__EXERCISE TASKS__.
A. In the necklace counting problem, reproduce word for word the part that opens with the words containing "answer given is" and closes with "the three beads.".
B. List every factorial in the fraction used in the attempted solution to the necklace counting problem.

__TEXT EXCERPT__.
---

A necklace is made up of 3 beads of one color and 6 beads of another color A necklace is made up of 3 beads of one color and 6 beads of another color beads of same color are identical the number of necklace that are possible ?
I have attempted the question in this way :
there are total 9 places and in which 3 objects of one kind and 6 objects of other kind are repeating so number of ways would be $\frac{9!}{3!.6!}$ = 84  which turns out to be a wrong answer when i inspected so please help me where I am wrong.
answer given is 7 possible necklaces
 A: Necklaces may be rotated (and sometimes mirrored, although technically that's a bracelet). So the same necklace can be made from different choices of where to place the three beads.
For instance, placing the three beads in spots 1,2 and 3 yields the same necklace as placing them in spots 4,5 and 6.

---

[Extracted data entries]
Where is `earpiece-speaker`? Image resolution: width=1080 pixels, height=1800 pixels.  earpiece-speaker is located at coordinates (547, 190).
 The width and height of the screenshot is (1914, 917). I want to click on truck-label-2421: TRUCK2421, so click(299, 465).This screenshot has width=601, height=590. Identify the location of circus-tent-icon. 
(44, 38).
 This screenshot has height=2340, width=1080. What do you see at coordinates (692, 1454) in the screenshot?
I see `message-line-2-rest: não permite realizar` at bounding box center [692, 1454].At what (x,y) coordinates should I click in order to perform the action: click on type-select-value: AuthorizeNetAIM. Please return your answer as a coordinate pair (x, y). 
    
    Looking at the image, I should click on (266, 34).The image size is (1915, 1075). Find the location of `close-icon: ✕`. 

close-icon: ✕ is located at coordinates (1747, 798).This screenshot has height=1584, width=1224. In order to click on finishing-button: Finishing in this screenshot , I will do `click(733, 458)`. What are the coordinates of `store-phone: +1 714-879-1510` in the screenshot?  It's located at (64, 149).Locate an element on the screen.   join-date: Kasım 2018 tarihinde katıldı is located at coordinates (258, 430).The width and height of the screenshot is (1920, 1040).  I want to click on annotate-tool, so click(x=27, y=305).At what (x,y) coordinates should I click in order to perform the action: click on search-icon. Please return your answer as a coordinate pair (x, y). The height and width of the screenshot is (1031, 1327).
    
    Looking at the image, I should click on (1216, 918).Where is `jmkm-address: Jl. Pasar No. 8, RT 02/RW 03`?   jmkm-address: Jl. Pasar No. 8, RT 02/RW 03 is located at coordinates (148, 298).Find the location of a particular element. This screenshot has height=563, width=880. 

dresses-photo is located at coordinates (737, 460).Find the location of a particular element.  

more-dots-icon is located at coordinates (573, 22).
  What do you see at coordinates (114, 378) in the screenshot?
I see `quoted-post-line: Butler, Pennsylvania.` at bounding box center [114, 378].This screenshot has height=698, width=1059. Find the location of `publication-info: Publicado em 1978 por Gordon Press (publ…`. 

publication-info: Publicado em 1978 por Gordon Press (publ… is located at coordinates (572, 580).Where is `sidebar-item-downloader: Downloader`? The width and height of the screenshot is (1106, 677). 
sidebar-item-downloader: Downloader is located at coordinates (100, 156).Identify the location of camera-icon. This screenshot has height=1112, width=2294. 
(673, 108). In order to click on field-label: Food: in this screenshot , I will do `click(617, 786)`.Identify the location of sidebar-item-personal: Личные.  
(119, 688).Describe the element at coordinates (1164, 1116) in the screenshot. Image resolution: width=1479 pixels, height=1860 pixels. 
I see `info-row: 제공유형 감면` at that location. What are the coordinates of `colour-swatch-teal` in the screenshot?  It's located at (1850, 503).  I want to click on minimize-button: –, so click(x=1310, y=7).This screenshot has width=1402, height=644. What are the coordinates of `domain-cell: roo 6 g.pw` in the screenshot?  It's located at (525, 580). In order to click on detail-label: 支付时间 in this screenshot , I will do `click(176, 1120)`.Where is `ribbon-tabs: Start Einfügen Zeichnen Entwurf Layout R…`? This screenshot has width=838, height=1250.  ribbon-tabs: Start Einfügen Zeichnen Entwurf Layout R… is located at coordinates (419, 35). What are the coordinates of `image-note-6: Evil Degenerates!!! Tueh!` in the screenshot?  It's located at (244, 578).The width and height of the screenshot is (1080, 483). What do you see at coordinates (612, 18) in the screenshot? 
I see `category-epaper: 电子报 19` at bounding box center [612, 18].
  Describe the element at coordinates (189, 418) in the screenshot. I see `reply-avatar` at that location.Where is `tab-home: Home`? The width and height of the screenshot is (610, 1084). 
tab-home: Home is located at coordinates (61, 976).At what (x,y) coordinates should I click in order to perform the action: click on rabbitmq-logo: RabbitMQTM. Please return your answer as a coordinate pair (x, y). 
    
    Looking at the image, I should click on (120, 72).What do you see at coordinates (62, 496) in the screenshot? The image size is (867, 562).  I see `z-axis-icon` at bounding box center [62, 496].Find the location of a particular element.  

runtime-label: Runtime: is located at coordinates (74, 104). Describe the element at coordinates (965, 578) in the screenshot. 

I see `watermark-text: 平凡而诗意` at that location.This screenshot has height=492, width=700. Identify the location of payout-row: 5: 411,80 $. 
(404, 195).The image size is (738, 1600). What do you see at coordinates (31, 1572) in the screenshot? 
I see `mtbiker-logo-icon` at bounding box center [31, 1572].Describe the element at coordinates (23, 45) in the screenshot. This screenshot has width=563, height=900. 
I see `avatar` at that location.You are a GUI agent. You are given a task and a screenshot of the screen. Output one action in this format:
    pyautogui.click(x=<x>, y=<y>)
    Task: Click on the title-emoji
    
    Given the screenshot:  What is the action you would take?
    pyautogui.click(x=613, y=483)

---

__OUTPUTS BY TASK__.
A.
answer given is 7 possible necklaces
 A: Necklaces may be rotated (and sometimes mirrored, although technically that's a bracelet). So the same necklace can be made from different choices of where to place the three beads.

B.
9!
3!
6!